Or choose hell-fire and brimstone streams,
Before bright stars and God’s own beams?’

H
ENRY
V
AUGHAN
, Silurist—
Childhood

AT THE OPENING
of the school term Mrs Bradley would have been grateful for the decision of the Reverend Ashton Clinton to make Roger a resident master for a time, but now that Claudia Denbies had been arrested and had been sent to prison by the magistrates, whilst Mrs Bradley and the police continued, along vastly different lines, to build up proof, acceptable to a jury, against the murderer, there seemed less need for caution on Roger’s behalf. At least, that was her reading of the facts.

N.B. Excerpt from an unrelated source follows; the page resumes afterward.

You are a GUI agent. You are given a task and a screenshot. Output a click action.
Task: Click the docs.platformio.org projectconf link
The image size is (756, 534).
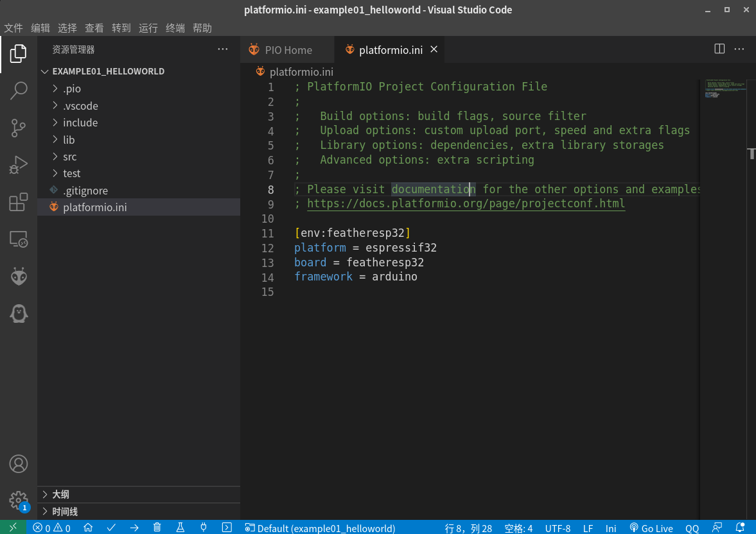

Mrs Bradley had used the attacks upon Roger as a strong argument to show that the murderer was still at large, for the attacks, particularly the one threatened by the man with the knife, could
not have been sponsored by Claudia. The fact, too, that the chauffeur, Sim, had disappeared without trace after his attempts to injure or murder Roger, gave the police another good reason—or so Mrs Bradley pointed out to the inspector—for ceasing to suspect Claudia although she did not want her set free.

Roger did not see Mrs Bradley again until his half-term holiday, for, as he had stated, although he would have enjoyed a certain amount of freedom at week-ends in the ordinary course of events, as a resident master he had various duties which prevented his leisure from extending beyond the limit of more than a few hours at a time.

Mrs Bradley had rightly detected in Roger’s decision to take up resident duty an ambition to become a housemaster with its consequent increase of salary. She mentioned this theory to Dorothy who had been mildly but unpleasantly shocked at what she concluded (from his letters) to be Roger’s puerile regard for his own skin. Dorothy accepted the alternative theory gratefully, and wrote a congratulatory note to Roger on the subject of his wisdom and foresight.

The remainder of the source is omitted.